Not Cyndy. She still went climbing with friends, or with Mayah, and I would hang out with Will, our three-year-old. I missed being in the outdoors with my family.

Then came the trip to Shoshone National Forest, where I found myself standing at the base of that cliff recalling the devotional. Lord, you are with me in all things. I hesitated. I hadn’t been on a rock face since the fall. I took a breath, got a handhold, dug a step on the face.

Immediately the pain shot through me. Push through it! I told myself. Climb beyond the pain.

I placed my right foot on the rock. Now the pain was so sharp I broke into a sweat. I grimaced, set my teeth and took hold of the rope. Cyndy coached me from up top. “That’s good,” she said. “You’re doing great. Keep going.”

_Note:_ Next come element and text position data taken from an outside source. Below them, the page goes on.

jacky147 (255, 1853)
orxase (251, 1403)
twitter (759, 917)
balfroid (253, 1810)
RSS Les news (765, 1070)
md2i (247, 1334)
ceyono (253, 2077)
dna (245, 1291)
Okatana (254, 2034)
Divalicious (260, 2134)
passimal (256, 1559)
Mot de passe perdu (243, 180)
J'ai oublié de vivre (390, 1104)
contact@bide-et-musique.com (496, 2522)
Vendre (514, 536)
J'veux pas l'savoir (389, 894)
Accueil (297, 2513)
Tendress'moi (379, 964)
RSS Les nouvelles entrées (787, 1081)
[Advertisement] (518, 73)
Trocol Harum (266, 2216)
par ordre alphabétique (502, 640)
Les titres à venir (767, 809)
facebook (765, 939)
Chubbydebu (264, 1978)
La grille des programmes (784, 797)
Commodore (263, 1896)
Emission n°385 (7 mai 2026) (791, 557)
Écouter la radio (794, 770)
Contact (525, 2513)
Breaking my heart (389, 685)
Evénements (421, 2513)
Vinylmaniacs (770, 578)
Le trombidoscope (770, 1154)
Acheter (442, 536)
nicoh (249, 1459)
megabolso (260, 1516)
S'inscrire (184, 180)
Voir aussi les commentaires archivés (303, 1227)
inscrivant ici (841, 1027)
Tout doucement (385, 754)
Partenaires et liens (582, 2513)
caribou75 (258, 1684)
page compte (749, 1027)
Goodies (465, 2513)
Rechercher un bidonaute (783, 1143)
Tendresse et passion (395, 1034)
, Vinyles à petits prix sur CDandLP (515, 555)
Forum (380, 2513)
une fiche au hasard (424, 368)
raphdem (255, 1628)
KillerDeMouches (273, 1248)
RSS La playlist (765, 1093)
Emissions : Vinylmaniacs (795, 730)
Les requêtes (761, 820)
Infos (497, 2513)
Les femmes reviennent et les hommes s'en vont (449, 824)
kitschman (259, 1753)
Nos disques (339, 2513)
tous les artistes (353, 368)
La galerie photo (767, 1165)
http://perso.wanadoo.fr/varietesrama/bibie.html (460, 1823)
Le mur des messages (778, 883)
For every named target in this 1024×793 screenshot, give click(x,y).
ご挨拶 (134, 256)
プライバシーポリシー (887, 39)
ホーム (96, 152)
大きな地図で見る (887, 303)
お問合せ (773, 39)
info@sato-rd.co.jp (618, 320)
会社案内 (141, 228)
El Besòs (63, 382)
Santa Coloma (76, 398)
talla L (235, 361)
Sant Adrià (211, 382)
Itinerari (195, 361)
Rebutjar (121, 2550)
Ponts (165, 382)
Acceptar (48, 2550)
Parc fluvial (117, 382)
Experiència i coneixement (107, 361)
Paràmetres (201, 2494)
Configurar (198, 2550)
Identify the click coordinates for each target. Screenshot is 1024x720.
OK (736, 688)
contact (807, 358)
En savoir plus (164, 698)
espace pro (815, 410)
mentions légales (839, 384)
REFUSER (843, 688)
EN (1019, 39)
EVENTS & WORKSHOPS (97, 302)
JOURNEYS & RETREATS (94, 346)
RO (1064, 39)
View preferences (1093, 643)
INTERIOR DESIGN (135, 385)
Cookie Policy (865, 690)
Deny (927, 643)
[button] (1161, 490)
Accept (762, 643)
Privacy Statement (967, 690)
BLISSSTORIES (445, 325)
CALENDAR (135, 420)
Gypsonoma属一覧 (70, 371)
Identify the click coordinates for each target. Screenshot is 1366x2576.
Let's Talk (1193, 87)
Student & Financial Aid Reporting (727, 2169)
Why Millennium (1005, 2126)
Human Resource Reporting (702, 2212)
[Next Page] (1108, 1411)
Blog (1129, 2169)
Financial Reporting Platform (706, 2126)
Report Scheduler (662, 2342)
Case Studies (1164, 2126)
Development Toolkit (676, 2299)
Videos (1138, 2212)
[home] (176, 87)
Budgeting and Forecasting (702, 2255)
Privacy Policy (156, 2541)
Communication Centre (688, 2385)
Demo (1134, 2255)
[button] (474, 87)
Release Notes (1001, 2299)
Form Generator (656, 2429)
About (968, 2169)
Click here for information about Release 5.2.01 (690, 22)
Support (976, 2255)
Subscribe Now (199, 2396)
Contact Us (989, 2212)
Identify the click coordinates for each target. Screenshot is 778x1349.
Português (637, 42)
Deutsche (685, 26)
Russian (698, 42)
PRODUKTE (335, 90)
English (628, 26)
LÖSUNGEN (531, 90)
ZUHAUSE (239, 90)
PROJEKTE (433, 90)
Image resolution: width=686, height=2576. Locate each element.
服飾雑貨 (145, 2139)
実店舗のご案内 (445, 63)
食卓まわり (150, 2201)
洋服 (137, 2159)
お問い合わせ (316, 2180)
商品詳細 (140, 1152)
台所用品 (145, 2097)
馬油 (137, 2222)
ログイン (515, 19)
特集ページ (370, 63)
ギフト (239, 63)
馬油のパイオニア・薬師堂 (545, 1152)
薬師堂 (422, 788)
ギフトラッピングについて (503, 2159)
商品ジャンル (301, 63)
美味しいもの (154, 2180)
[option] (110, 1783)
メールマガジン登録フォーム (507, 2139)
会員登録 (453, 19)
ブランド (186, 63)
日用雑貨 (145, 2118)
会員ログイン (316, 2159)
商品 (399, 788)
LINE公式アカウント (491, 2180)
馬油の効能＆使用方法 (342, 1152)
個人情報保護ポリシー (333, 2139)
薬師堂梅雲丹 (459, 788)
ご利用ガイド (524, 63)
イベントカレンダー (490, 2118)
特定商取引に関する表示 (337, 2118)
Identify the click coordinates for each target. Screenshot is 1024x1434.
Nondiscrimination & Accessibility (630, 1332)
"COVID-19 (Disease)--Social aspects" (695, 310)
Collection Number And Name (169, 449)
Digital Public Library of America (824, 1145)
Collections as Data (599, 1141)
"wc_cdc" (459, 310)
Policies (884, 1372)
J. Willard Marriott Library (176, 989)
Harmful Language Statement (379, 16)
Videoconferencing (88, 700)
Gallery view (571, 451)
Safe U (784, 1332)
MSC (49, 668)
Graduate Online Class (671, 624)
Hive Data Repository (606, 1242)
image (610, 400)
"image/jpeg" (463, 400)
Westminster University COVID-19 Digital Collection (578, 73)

The climb seemed to take forever. My heart raced from the effort. I had to pause after every movement, every step. I kept thinking, If God is with me I can do anything. Finally I reached the top and fell into the arms of my family. Breathing hard, I threw my head back and stared up into the dazzling blue sky. “Thank you,” I said. “Thank you.”

My struggles weren’t over by any means. There was a lot more therapy in front of me. Surgery, too. In the end, the pain in my right leg grew so bad, doctors persuaded me to have it amputated below the knee.

That was eight years ago. I’m back climbing rock cliffs now, wearing a new prosthetic. I’ve scaled El Capitan, a world-class 3,000-foot sheer rock face in Yosemite, and captured two gold medals in the 2007 Extremity Games—an extreme-sports competition for athletes missing limbs. I won in bouldering—scaling large natural boulders without using a safety rope—and rope climbing.

The pain is still there. It always will be. But you know what? It’s not a remind­er that I am disabled but that I am alive.